紧接着一个,两个,三个,四个学生陆续跟着走了。
太医院仿佛除了一个豁口,所有有用的人争先恐后地流出去。
陈老院使不知道怎么说出自己的心情。
坐在椅子上,只觉得身边空荡荡的可怕。
太医院到了该有变化的时候,陈老院使看向丁院判,“我将向朝廷上奏折辞去院使之职。”
丁院判顿时脸色苍白,刚要说话。
陈老院使摇摇手,“我已经老了,不能去向保合堂请教医术,我希望你做了太医院院使之后,能改变太医院的情形,向保合堂和康王妃请教,不要让太医院成为一个笑话。对你来说,这时候做院使不一定是个好事,我已经背不起这个责任,你要做好,才能对得起太医院。”
从来没有人给过他这样大的责任,丁院判眼前一片迷蒙。
要向康王妃好好请教,要仔细学医术,不能让太医院成为笑话,不能让太医们成为笑话。
……
董夫人将贺礼送去康王府,没想到春和迎上来,“我们王妃回老宅子了。”
望着康王府里来来往往的下人,“莫不是那边还没有搬妥当?”
春和立即笑着摇头,“不是,王妃要将老宅子腾出来做药用,所以让工匠重新修葺院子。”
那么大的院子要用来做药。
董夫人有些诧异,“能用得完吗?”。
春和道:“我也不知晓,不过听我们王妃说,日后恐怕还不够呢。”
从保合堂到杨家祖宅又到周家的旧宅子,康王妃到底都用来做什么啊。
“我们王妃说,若是您先过来就请您等一会儿,”将董夫人让到亭子里坐下,春和接着道:“您可能还不知道,若是没有这么多的地方,用这么多的人手,哪里能做出新药来。”
原来新药是这样做出来的。
一盏茶的功夫下人来道:“王爷和王妃回来了。”
董夫人忙起身迎出去,看到杨茉,董夫人不由地心跳加速,“康王妃,王爷已经知晓了吗?”。
杨茉望着董夫人点点头。
董夫人虽然已经料到,但是脸色仍旧难看,“那王爷。”
“王爷去了您府上,您现在就在这里安坐。”
董夫人冰凉的手一下子拉住杨茉,夫妻同心,可是她没想过有一天要揭穿老爷。
……
文正公府内,董绩将周成陵请进书房坐下,专门让人沏了尚好的龙井,“王爷,”董绩眼巴巴地看着周成陵,“兵部那边可有消息,为何不准我离开京城?”
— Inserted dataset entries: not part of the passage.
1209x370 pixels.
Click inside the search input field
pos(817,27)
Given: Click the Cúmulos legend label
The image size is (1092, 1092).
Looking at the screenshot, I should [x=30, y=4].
周成陵看着董绩,不知怎么的董绩觉得那双眼睛虽然平静地不起波澜,却泛着深入骨髓的寒意,他全身的血液一下子从身上褪去,他顿时僵立在那里,心中满是惶恐,“王爷,到底出了什么事?”
周成陵声音冷淡,“你不知晓?若是我没有打胜仗回来,此时此刻你会在哪里?”
周成陵是宣王的时候对他十分礼遇,不止是因为他支持周成陵,而是因为两家关系私底下一直很好,于是他们之间讲的是交情而不是地位。
现在周成陵却以一个王爷的身份质问他。
周成陵是知道了刘砚田的事。
“我只是……”董绩不知道从何说起。
“你在外纳了妾室又生了儿子。”
面对哭哭啼啼的妻子,他能板着脸训斥妻子嫉妒,面对儿子他能拿出长辈的尊严,可是面对周成陵,董绩只能感觉到无尽的威严,让他觉得此时此刻他就是绕在周成陵脚下谄媚的一条狗。
他这条狗应该对主人忠诚。
没了忠诚,他就什么也不是。
董绩心头疾跳,他胆怯,他惊恐,他不敢去看周成陵板着的脸,“我只是看江氏可怜,就将她留在身边。”
周成陵收回落在董绩身上的视线,“这么多年连妻儿都不曾提起过。”
周成陵的心思谁也摸不透,董绩不知道周成陵想要说什么,康王家有不纳妾的家风,难道因为这个就厌弃他。
外面忽然传来一声女人的惊呼。
门豁然开了,一个女子跌跌撞撞地进了门。
董绩看过去是江氏身边的丫鬟翠娥。
蒋平道:“王爷和公爵爷说话,这个下人在外面偷听。”
董绩睁大了眼睛,喝斥翠娥,“你在这里做什么?”(未完待续……)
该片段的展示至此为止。